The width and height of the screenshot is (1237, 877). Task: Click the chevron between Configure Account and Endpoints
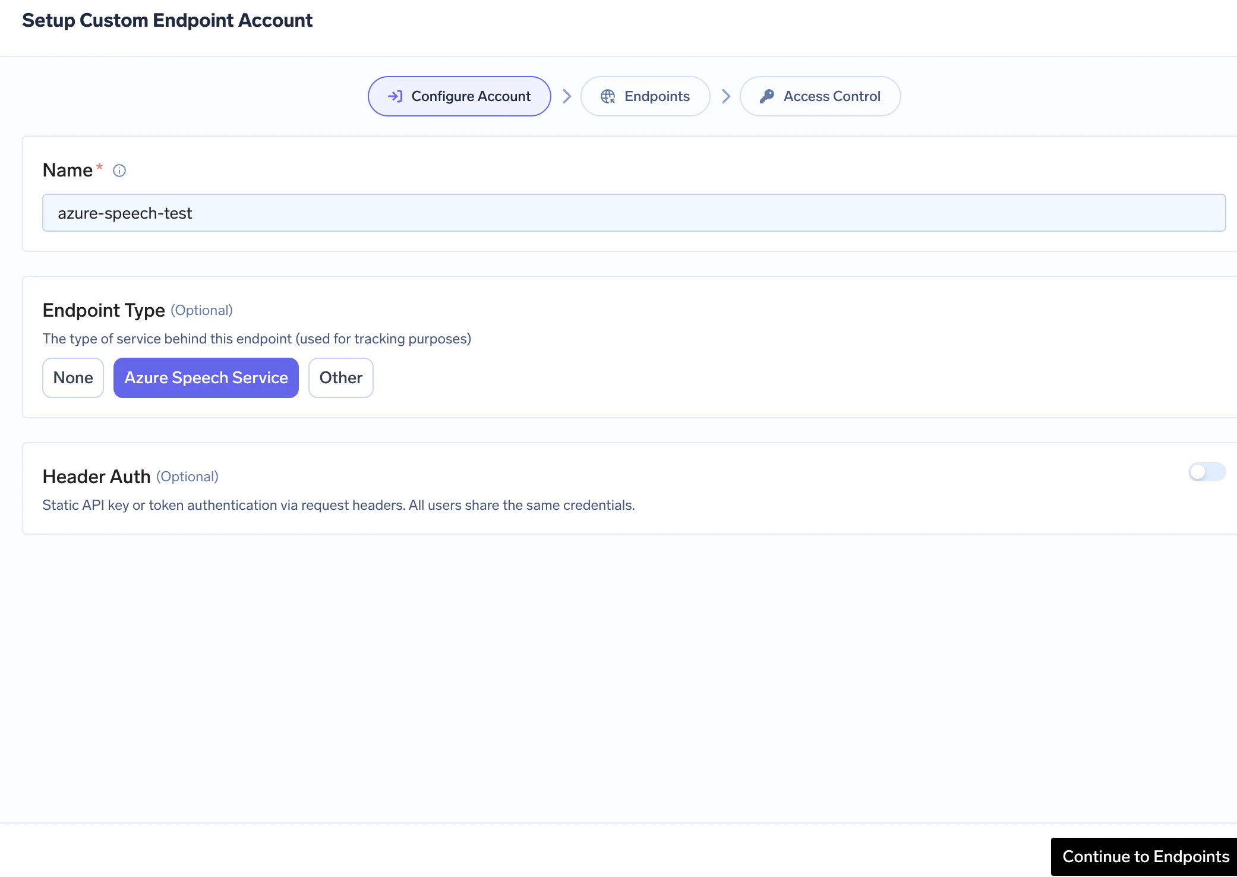point(567,96)
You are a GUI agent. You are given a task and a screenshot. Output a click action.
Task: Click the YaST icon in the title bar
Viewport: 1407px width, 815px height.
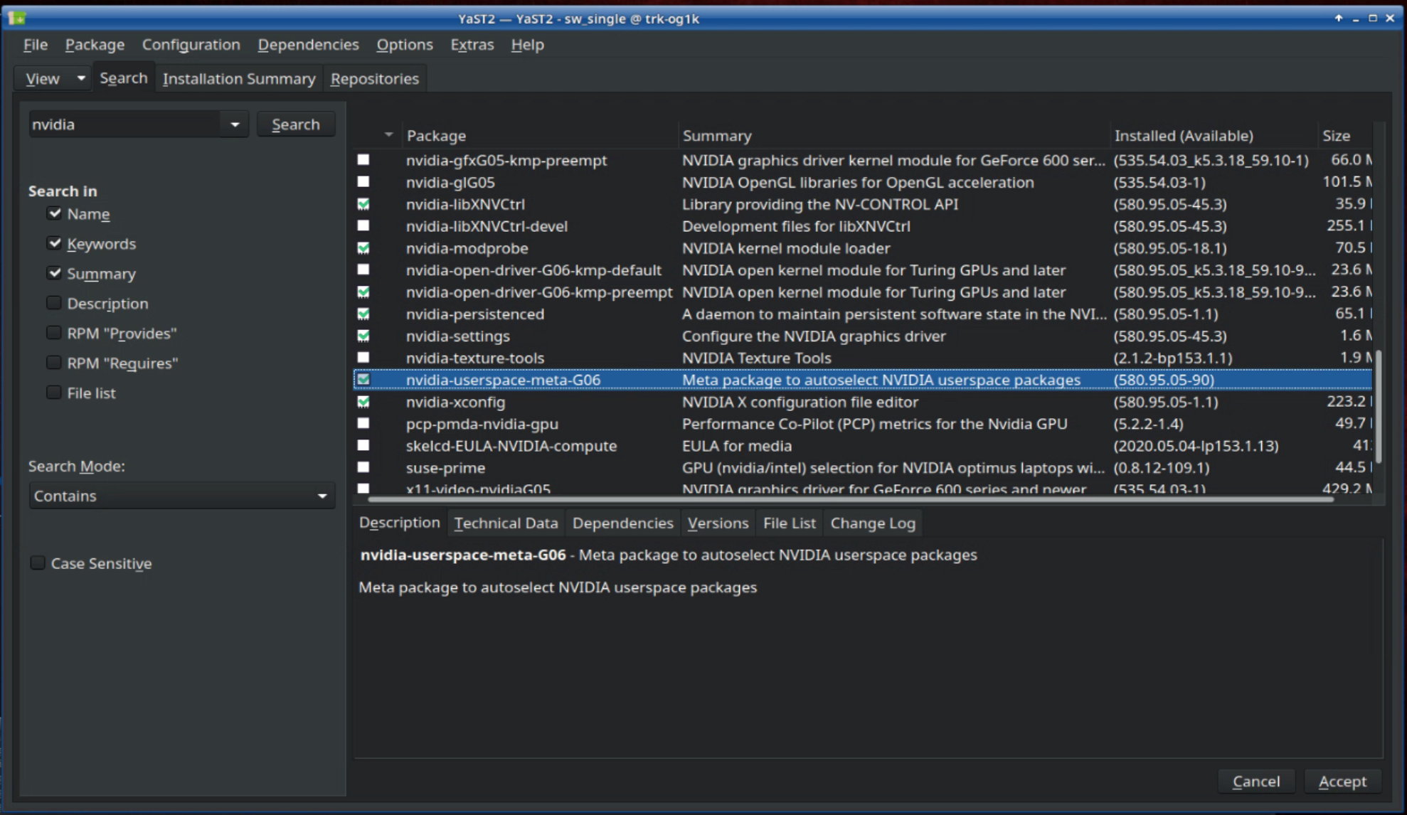(17, 18)
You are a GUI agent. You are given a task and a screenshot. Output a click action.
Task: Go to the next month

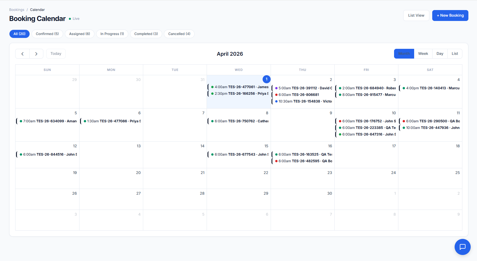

WHAT YOU HAVE TO DO:
Could you repeat all of the entries exactly, without any of the images?

TASK RESPONSE:
The width and height of the screenshot is (1237, 877). Task: Click the chevron between Configure Account and Endpoints
point(567,96)
You are a GUI agent. You are given a task and a screenshot. Output a click action.
Task: Click the YaST icon in the title bar
Viewport: 1407px width, 815px height.
(17, 18)
You are a GUI agent. You are given a task and a screenshot. Output a click action.
Task: Go to the next month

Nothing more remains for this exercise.